◆ TRY IT
Look through the data below and show every line that includes "Identify".

◆ SUPPLIED INFORMATION
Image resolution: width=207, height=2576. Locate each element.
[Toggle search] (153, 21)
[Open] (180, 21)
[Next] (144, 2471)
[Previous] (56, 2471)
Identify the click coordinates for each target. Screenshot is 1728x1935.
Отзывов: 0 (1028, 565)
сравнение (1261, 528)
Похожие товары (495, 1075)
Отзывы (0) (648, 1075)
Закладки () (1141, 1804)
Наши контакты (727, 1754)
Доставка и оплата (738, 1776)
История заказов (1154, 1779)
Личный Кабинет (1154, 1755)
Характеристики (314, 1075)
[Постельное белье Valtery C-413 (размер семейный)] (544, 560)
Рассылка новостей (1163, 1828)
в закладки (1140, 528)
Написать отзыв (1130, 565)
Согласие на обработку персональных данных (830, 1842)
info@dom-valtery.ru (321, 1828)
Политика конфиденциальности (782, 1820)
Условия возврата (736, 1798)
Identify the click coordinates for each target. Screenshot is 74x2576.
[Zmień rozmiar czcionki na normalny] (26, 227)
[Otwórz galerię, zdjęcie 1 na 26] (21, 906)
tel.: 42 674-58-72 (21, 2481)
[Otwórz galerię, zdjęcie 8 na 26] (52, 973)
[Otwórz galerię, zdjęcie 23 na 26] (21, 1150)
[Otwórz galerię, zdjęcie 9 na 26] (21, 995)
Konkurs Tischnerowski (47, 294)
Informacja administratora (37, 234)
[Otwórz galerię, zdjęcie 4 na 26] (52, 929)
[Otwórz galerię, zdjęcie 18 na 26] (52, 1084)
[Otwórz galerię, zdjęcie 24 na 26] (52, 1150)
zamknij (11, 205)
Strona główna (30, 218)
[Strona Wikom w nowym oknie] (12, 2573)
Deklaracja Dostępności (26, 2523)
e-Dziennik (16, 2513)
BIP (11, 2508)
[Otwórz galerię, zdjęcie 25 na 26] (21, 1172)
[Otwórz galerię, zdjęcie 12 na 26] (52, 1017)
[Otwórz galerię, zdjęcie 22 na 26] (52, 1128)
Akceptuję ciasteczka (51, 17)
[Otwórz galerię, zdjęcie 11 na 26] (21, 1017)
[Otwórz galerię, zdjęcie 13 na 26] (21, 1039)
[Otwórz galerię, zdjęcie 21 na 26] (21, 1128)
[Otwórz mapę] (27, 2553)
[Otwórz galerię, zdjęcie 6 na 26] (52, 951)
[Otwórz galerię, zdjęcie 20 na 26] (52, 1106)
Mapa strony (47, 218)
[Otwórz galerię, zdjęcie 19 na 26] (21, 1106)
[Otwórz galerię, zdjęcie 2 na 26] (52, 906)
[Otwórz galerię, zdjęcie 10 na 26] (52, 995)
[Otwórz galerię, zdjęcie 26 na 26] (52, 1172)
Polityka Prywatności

◆ TASK SOLUTION
Identify the click coordinates for each target. Screenshot is 1728x1935.
Identify the click coordinates for each target. Screenshot is 74x2576.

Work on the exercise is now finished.